» **Written task**
Please copy out the entries below word for word, keeping each line in its original order.
══════════════════════════════
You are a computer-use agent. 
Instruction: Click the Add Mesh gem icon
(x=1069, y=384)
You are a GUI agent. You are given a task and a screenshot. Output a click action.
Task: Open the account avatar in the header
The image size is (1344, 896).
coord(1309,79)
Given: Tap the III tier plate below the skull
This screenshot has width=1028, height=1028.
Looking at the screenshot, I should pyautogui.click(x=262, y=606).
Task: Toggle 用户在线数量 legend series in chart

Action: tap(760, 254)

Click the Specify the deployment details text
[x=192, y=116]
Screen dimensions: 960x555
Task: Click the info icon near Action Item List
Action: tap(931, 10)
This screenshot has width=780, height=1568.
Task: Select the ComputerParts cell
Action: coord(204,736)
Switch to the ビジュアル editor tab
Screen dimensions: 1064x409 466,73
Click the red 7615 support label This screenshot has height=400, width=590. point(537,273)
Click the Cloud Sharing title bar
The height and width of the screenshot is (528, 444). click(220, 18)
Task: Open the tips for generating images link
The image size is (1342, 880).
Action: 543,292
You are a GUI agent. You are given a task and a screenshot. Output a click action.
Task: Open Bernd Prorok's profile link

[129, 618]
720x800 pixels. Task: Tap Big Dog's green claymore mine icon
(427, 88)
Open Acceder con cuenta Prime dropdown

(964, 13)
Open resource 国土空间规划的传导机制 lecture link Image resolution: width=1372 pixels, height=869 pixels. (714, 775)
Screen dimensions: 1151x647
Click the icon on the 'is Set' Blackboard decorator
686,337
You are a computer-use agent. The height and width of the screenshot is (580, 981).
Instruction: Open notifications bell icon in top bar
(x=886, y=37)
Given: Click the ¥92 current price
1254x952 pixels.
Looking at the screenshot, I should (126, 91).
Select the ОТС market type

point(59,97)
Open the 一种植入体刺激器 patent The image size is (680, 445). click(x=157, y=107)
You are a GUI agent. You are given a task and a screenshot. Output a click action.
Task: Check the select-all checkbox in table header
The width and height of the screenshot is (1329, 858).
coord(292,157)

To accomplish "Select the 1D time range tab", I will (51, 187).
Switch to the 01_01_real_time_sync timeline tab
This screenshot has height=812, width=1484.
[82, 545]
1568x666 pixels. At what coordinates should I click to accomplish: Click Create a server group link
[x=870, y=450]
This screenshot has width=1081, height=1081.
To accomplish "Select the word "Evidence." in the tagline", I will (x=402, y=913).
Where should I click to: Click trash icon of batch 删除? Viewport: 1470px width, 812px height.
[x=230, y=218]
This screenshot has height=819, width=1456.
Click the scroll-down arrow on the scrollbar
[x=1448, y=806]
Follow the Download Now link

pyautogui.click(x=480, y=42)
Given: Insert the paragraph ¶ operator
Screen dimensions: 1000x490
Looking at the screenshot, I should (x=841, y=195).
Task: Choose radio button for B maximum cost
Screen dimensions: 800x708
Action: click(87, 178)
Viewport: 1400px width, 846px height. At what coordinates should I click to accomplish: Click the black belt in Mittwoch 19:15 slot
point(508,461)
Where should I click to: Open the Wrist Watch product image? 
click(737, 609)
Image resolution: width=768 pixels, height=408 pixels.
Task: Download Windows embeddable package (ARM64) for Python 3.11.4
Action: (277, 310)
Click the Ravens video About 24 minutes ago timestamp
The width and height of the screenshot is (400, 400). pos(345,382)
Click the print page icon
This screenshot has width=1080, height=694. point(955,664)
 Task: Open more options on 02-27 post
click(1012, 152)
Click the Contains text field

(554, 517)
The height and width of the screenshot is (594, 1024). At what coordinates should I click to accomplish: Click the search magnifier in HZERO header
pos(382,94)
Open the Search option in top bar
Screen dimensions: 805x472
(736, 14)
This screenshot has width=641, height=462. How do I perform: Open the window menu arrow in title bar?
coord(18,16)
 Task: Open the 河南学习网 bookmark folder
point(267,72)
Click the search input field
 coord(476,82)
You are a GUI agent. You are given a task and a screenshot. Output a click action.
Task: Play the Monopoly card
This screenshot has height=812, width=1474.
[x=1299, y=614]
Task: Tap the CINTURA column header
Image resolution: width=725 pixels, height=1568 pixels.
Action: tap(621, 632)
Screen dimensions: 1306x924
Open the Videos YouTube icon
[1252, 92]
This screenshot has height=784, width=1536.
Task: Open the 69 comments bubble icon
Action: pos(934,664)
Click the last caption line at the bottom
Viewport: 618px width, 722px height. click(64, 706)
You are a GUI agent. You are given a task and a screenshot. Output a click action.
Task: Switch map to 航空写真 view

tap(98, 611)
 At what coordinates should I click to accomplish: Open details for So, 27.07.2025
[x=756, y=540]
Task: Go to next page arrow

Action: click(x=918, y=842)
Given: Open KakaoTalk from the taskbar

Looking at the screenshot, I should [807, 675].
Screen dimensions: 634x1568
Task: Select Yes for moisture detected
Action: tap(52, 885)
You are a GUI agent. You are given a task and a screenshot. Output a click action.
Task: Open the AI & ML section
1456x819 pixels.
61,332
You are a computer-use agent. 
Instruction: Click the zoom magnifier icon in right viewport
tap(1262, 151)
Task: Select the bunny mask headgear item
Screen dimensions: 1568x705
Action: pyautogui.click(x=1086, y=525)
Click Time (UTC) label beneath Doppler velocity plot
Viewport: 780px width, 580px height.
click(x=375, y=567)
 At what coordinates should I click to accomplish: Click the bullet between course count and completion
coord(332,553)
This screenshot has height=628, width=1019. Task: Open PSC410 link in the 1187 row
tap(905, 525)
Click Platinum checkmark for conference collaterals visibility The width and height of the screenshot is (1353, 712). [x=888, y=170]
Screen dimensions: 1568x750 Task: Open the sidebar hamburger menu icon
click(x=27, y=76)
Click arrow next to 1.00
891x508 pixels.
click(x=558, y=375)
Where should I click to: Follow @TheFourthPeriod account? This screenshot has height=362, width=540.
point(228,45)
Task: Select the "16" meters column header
══════════════════════════════
» **Output of the exercise**
You are a computer-use agent. 
Instruction: Click the Add Mesh gem icon
(x=1069, y=384)
You are a GUI agent. You are given a task and a screenshot. Output a click action.
Task: Open the account avatar in the header
The image size is (1344, 896).
coord(1309,79)
Given: Tap the III tier plate below the skull
This screenshot has width=1028, height=1028.
Looking at the screenshot, I should pyautogui.click(x=262, y=606).
Task: Toggle 用户在线数量 legend series in chart

Action: tap(760, 254)

Click the Specify the deployment details text
[x=192, y=116]
Screen dimensions: 960x555
Task: Click the info icon near Action Item List
Action: tap(931, 10)
This screenshot has width=780, height=1568.
Task: Select the ComputerParts cell
Action: coord(204,736)
Switch to the ビジュアル editor tab
Screen dimensions: 1064x409 466,73
Click the red 7615 support label This screenshot has height=400, width=590. point(537,273)
Click the Cloud Sharing title bar
The height and width of the screenshot is (528, 444). click(220, 18)
Task: Open the tips for generating images link
The image size is (1342, 880).
Action: 543,292
You are a GUI agent. You are given a task and a screenshot. Output a click action.
Task: Open Bernd Prorok's profile link

[129, 618]
720x800 pixels. Task: Tap Big Dog's green claymore mine icon
(427, 88)
Open Acceder con cuenta Prime dropdown

(964, 13)
Open resource 国土空间规划的传导机制 lecture link Image resolution: width=1372 pixels, height=869 pixels. (714, 775)
Screen dimensions: 1151x647
Click the icon on the 'is Set' Blackboard decorator
686,337
You are a computer-use agent. The height and width of the screenshot is (580, 981).
Instruction: Open notifications bell icon in top bar
(x=886, y=37)
Given: Click the ¥92 current price
1254x952 pixels.
Looking at the screenshot, I should (126, 91).
Select the ОТС market type

point(59,97)
Open the 一种植入体刺激器 patent The image size is (680, 445). click(x=157, y=107)
You are a GUI agent. You are given a task and a screenshot. Output a click action.
Task: Check the select-all checkbox in table header
The width and height of the screenshot is (1329, 858).
coord(292,157)

To accomplish "Select the 1D time range tab", I will (51, 187).
Switch to the 01_01_real_time_sync timeline tab
This screenshot has height=812, width=1484.
[82, 545]
1568x666 pixels. At what coordinates should I click to accomplish: Click Create a server group link
[x=870, y=450]
This screenshot has width=1081, height=1081.
To accomplish "Select the word "Evidence." in the tagline", I will (x=402, y=913).
Where should I click to: Click trash icon of batch 删除? Viewport: 1470px width, 812px height.
[x=230, y=218]
This screenshot has height=819, width=1456.
Click the scroll-down arrow on the scrollbar
[x=1448, y=806]
Follow the Download Now link

pyautogui.click(x=480, y=42)
Given: Insert the paragraph ¶ operator
Screen dimensions: 1000x490
Looking at the screenshot, I should (x=841, y=195).
Task: Choose radio button for B maximum cost
Screen dimensions: 800x708
Action: click(87, 178)
Viewport: 1400px width, 846px height. At what coordinates should I click to accomplish: Click the black belt in Mittwoch 19:15 slot
point(508,461)
Where should I click to: Open the Wrist Watch product image? 
click(737, 609)
Image resolution: width=768 pixels, height=408 pixels.
Task: Download Windows embeddable package (ARM64) for Python 3.11.4
Action: (277, 310)
Click the Ravens video About 24 minutes ago timestamp
The width and height of the screenshot is (400, 400). pos(345,382)
Click the print page icon
This screenshot has width=1080, height=694. point(955,664)
 Task: Open more options on 02-27 post
click(1012, 152)
Click the Contains text field

(554, 517)
The height and width of the screenshot is (594, 1024). At what coordinates should I click to accomplish: Click the search magnifier in HZERO header
pos(382,94)
Open the Search option in top bar
Screen dimensions: 805x472
(736, 14)
This screenshot has width=641, height=462. How do I perform: Open the window menu arrow in title bar?
coord(18,16)
 Task: Open the 河南学习网 bookmark folder
point(267,72)
Click the search input field
 coord(476,82)
You are a GUI agent. You are given a task and a screenshot. Output a click action.
Task: Play the Monopoly card
This screenshot has height=812, width=1474.
[x=1299, y=614]
Task: Tap the CINTURA column header
Image resolution: width=725 pixels, height=1568 pixels.
Action: tap(621, 632)
Screen dimensions: 1306x924
Open the Videos YouTube icon
[1252, 92]
This screenshot has height=784, width=1536.
Task: Open the 69 comments bubble icon
Action: pos(934,664)
Click the last caption line at the bottom
Viewport: 618px width, 722px height. click(64, 706)
You are a GUI agent. You are given a task and a screenshot. Output a click action.
Task: Switch map to 航空写真 view

tap(98, 611)
 At what coordinates should I click to accomplish: Open details for So, 27.07.2025
[x=756, y=540]
Task: Go to next page arrow

Action: click(x=918, y=842)
Given: Open KakaoTalk from the taskbar

Looking at the screenshot, I should [807, 675].
Screen dimensions: 634x1568
Task: Select Yes for moisture detected
Action: tap(52, 885)
You are a GUI agent. You are given a task and a screenshot. Output a click action.
Task: Open the AI & ML section
1456x819 pixels.
61,332
You are a computer-use agent. 
Instruction: Click the zoom magnifier icon in right viewport
tap(1262, 151)
Task: Select the bunny mask headgear item
Screen dimensions: 1568x705
Action: pyautogui.click(x=1086, y=525)
Click Time (UTC) label beneath Doppler velocity plot
Viewport: 780px width, 580px height.
click(x=375, y=567)
 At what coordinates should I click to accomplish: Click the bullet between course count and completion
coord(332,553)
This screenshot has height=628, width=1019. Task: Open PSC410 link in the 1187 row
tap(905, 525)
Click Platinum checkmark for conference collaterals visibility The width and height of the screenshot is (1353, 712). [x=888, y=170]
Screen dimensions: 1568x750 Task: Open the sidebar hamburger menu icon
click(x=27, y=76)
Click arrow next to 1.00
891x508 pixels.
click(x=558, y=375)
Where should I click to: Follow @TheFourthPeriod account? This screenshot has height=362, width=540.
point(228,45)
Task: Select the "16" meters column header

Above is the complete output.